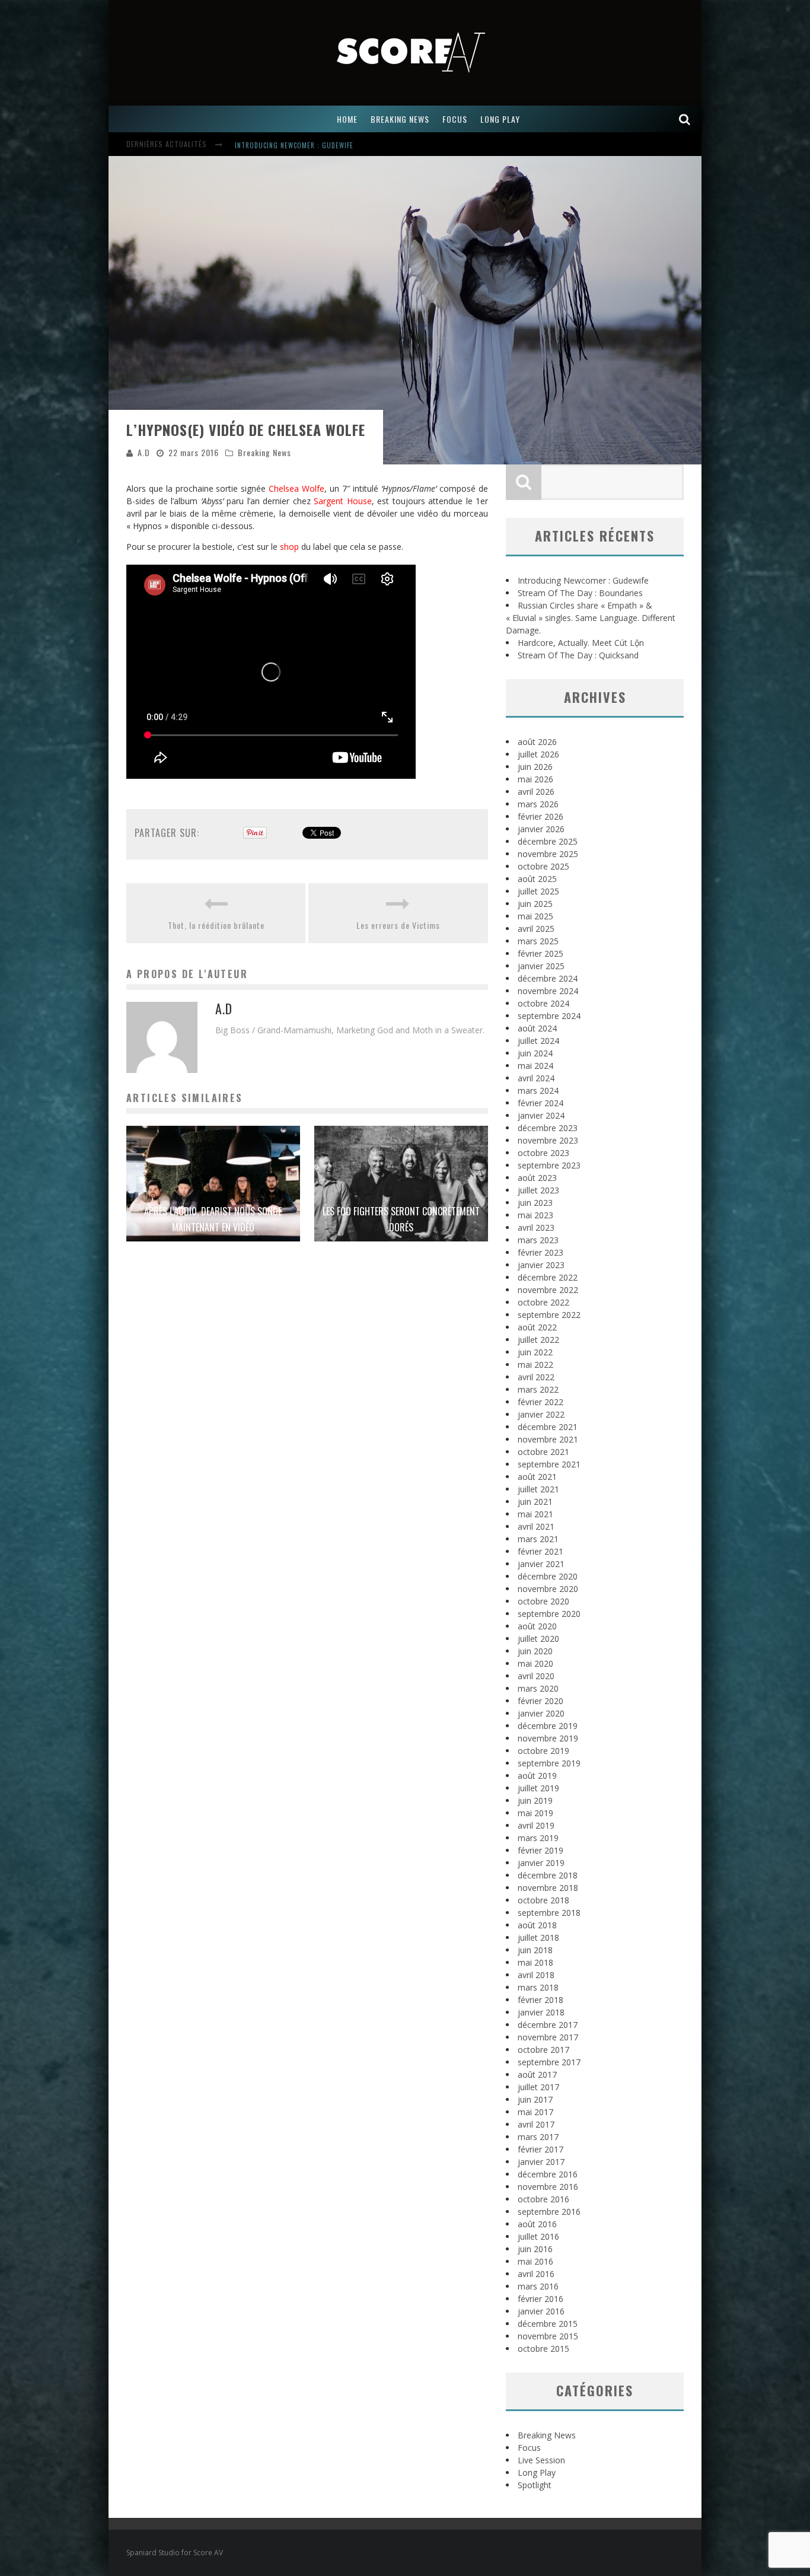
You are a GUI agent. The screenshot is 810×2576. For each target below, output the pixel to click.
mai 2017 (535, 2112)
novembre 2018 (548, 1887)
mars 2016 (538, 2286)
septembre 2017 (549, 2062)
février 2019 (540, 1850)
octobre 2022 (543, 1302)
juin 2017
::::::::
- _Your task_
Output everything in the material exactly. Pictures stay out of it.

- _Answer space_
You are a GUI agent. The screenshot is 810×2576. For each target below, output the pixel to click.
mai 2017 (535, 2112)
novembre 2018 (548, 1887)
mars 2016 (538, 2286)
septembre 2017 (549, 2062)
février 2019 (540, 1850)
octobre 2022 (543, 1302)
juin 2017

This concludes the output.